An algorithm for work up of suspected MIS patient has been formulated. (Figure 2)
Patients require multidisciplinary care with input from various specialities. Patients should generally receive prompt antimicrobials as per hospital policy judged by clinical scenario. Patients with moderate or severe features of shock are treated with intravenous immunoglobulin plus a glucocorticoid. 14 Patient with milder features are treated with intravenous immunoglobulin alone. Anakinra, canakinumab and tocilizumab are used when disease is refractory to glucocorticoids. Thromboprophylaxis is done by aspirin in low dose for all, usage of low molecular weight heparin (LMWH) in persons with current or previous venous thromboembolism. 15 Therapeutic anticoagulation is used for severe left ventricular dysfunction and giant co0ronary artery aneurysms. The overall mortality is 1 to 2 %.16 Most patients with cardiac involvement have functional recovery by hospital discharge. Young patients with cardiac involvement should be followed up by cardiac team post discharge. In patients who do not have any myocardial or coronary artery related issues, follow-up imaging of heart by echocardiography is done after 2 weeks to assess coronary artery size. In patients with coronary artery involvement the imaging is done every 3 days until size is stable and after that every 2 weeks for the next 4 – 6 weeks.

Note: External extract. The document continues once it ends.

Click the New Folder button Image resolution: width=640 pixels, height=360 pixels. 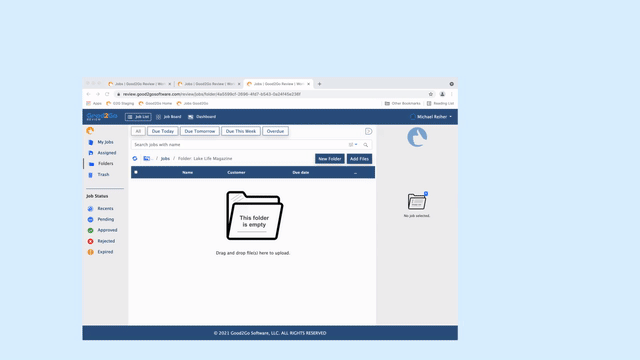[x=329, y=159]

For patients with abnormalities of pump function and normal coronaries the echocardiogram is repeated as necessary including repeat imaging of the coronary artery. Cardiac imaging by MRI can be thought of at 2 – 6 months after the acute disease to assess function of ventricles.
Conclusion
Post covid era we should be cautious about any patient presenting with rash, fever and multisystem involvement with shock about MIS as definite treatments are available. Long term monitoring of patient is required to look for developing coronary artery aneurysms which can lead to premature myocardial infarction. Our case highlights the above findings of meticulous history and clinical examination to decipher MIS in such patients.